Begin LISTED RECORDS
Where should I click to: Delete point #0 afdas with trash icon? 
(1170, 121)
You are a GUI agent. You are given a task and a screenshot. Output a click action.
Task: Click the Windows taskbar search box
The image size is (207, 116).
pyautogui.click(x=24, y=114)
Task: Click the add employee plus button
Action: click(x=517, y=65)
End LISTED RECORDS
Begin LISTED RECORDS
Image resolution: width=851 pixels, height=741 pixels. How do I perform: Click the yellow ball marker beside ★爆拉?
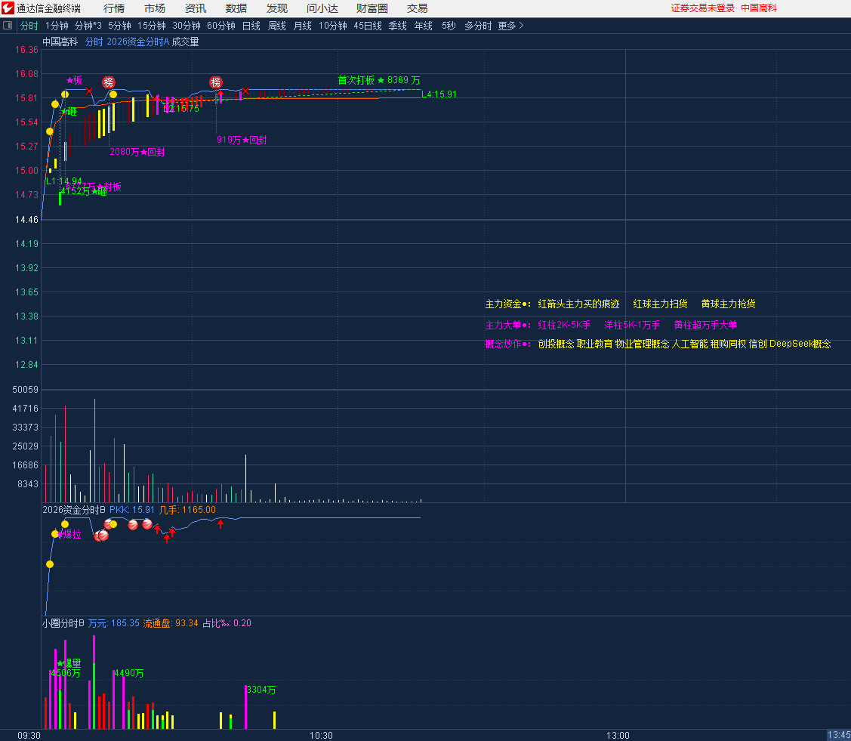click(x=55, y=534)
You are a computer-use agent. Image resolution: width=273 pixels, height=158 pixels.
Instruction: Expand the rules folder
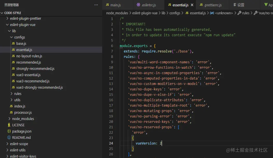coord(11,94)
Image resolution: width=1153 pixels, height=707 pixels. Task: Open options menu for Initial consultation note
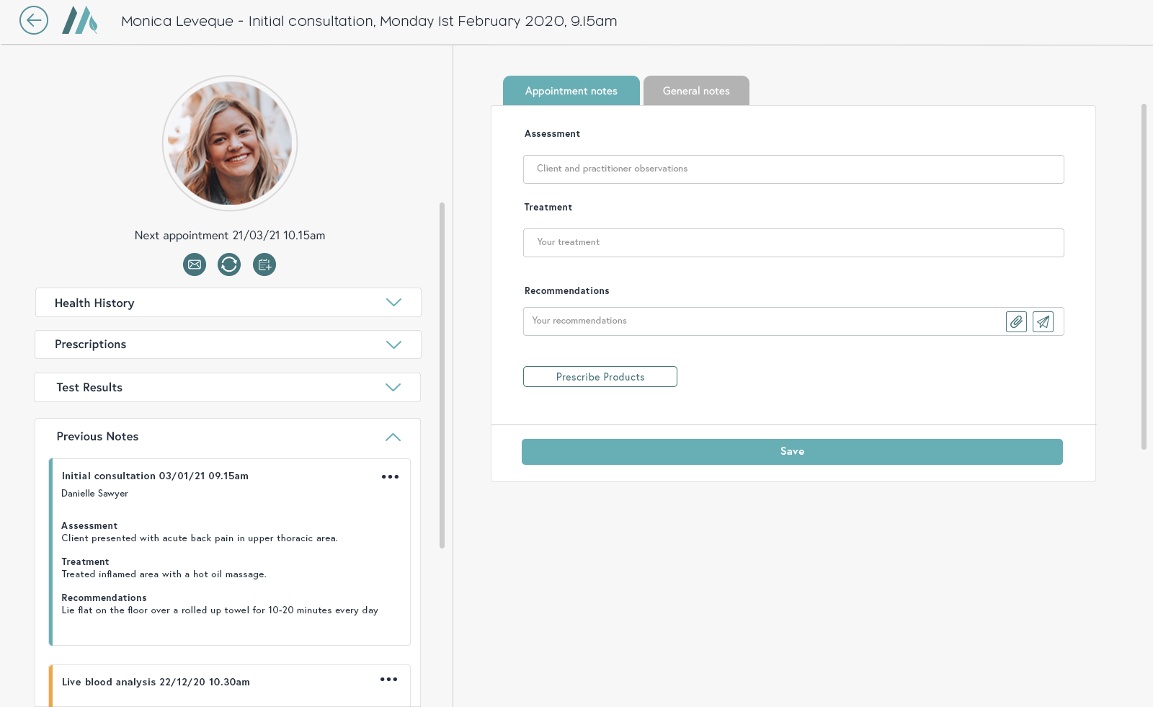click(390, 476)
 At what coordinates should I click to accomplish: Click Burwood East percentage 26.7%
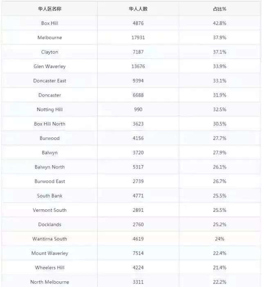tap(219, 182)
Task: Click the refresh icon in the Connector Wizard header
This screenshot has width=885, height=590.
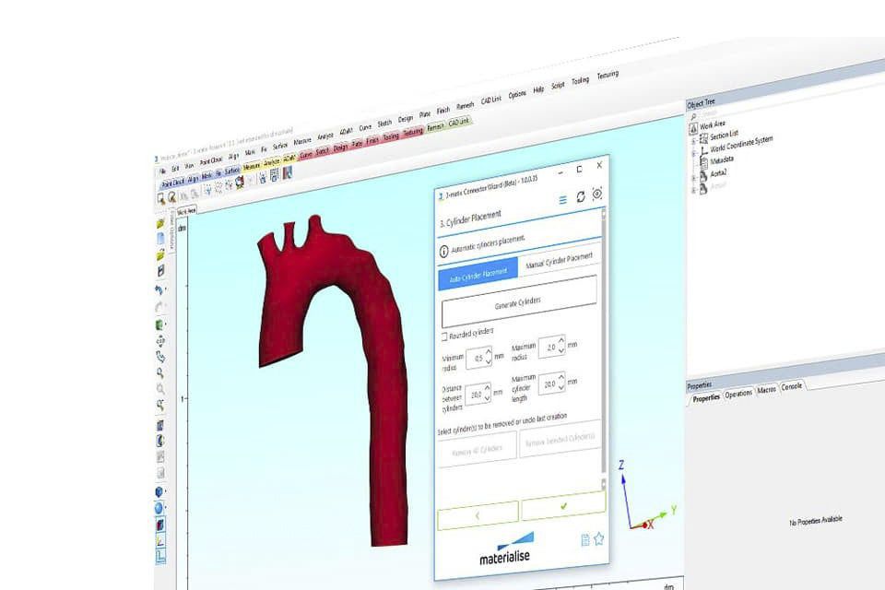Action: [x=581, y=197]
End LISTED RECORDS
Begin LISTED RECORDS
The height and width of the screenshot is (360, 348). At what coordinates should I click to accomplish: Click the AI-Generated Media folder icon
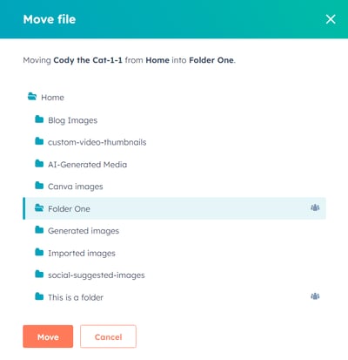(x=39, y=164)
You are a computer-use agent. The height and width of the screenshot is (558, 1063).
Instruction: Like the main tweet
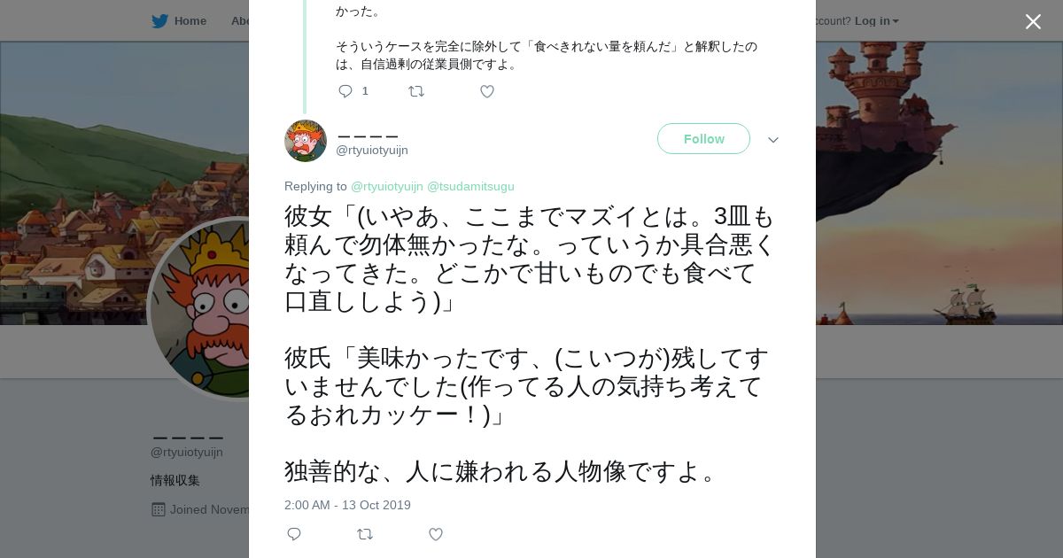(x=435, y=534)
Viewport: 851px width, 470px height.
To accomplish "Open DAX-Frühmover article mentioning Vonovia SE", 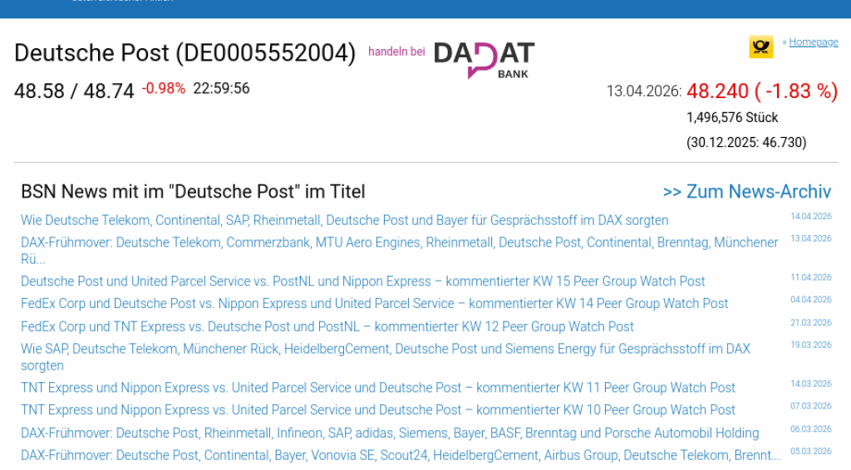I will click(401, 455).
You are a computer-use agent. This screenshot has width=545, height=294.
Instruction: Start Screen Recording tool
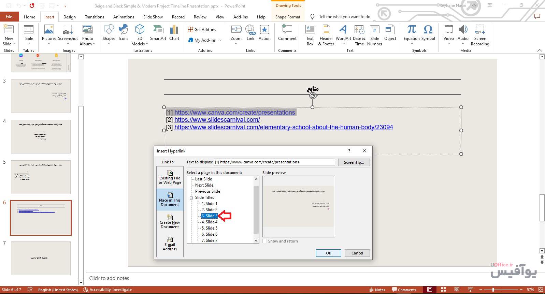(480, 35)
End LISTED RECORDS
▶ EXERCISE BRIEF: Please lay out as a numbered list only the material above from the line with "Task: Click the refresh" up to and including the line with "Action: [x=581, y=197]", skipping any blank lines. Leave the pictures out of your list.

▶ RESULT FOR THIS TASK:
1. Task: Click the refresh icon in the Connector Wizard header
2. This screenshot has width=885, height=590.
3. Action: [x=581, y=197]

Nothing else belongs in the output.